### Supplied material
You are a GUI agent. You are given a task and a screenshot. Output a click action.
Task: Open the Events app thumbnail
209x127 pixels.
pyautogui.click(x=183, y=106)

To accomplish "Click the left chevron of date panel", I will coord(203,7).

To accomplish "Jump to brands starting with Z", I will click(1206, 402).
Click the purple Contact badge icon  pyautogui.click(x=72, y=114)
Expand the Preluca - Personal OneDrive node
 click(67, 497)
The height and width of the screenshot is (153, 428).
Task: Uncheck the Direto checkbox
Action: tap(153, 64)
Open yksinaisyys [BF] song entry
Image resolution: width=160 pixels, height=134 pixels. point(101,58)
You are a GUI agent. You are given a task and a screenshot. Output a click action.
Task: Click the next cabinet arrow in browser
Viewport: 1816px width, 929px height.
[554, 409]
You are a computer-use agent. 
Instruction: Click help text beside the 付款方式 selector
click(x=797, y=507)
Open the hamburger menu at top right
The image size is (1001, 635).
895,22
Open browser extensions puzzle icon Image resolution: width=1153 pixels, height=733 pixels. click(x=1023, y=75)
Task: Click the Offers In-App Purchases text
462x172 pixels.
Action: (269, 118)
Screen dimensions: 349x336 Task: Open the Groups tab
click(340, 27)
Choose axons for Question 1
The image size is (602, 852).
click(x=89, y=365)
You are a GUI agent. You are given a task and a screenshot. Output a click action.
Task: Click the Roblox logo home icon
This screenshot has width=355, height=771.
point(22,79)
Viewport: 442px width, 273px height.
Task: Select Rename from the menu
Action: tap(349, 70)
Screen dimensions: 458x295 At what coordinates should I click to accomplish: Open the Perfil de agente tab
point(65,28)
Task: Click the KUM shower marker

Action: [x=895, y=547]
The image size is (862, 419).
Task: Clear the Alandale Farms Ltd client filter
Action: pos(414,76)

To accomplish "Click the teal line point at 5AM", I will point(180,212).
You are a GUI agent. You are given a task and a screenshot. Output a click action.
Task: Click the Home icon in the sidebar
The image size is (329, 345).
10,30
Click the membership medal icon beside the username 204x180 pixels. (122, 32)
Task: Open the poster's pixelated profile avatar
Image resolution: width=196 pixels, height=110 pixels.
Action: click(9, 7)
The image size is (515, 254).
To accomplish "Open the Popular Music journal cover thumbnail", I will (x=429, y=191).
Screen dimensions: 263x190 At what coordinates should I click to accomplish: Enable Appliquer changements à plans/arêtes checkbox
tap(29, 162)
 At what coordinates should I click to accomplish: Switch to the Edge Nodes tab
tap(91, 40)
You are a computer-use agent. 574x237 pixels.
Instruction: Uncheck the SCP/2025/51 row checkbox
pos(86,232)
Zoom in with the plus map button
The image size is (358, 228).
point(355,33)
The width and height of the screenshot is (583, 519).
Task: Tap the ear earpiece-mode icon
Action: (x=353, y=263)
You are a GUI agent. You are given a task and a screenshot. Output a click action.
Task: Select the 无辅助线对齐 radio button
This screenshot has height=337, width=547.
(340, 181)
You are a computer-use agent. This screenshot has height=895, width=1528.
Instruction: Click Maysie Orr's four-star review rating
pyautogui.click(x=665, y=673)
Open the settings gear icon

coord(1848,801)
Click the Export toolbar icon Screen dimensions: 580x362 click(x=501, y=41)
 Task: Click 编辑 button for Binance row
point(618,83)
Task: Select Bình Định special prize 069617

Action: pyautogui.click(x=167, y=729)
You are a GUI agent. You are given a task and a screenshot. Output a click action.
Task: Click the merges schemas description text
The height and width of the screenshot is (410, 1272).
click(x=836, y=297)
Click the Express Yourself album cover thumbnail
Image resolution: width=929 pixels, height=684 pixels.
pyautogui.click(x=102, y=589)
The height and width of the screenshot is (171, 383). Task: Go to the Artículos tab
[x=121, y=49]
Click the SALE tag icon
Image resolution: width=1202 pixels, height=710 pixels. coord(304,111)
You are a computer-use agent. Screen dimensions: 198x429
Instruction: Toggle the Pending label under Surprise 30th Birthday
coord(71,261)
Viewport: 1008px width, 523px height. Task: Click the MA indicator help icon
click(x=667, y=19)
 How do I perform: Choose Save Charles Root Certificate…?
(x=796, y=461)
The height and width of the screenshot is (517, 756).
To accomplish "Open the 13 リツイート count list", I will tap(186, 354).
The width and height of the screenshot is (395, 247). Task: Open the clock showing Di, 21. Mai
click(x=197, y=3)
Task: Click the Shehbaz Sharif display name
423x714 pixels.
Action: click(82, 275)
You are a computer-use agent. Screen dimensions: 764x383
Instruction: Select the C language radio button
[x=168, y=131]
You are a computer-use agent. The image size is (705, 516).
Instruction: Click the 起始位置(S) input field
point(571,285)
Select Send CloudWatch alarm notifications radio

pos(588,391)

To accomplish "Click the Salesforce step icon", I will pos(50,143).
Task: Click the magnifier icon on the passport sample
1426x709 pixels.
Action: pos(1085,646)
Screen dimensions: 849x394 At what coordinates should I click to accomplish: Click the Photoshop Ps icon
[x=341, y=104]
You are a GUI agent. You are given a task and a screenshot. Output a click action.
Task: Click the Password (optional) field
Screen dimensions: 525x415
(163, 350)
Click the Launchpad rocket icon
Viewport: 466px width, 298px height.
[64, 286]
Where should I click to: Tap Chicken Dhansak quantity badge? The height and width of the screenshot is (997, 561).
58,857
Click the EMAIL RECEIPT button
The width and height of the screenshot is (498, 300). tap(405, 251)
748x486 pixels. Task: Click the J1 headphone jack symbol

### Aim
Pull out every line in the records above that contains the word "text".

### Reply to the task
Instruction: Click help text beside the 付款方式 selector
Task: Click the Offers In-App Purchases text
Task: Click the merges schemas description text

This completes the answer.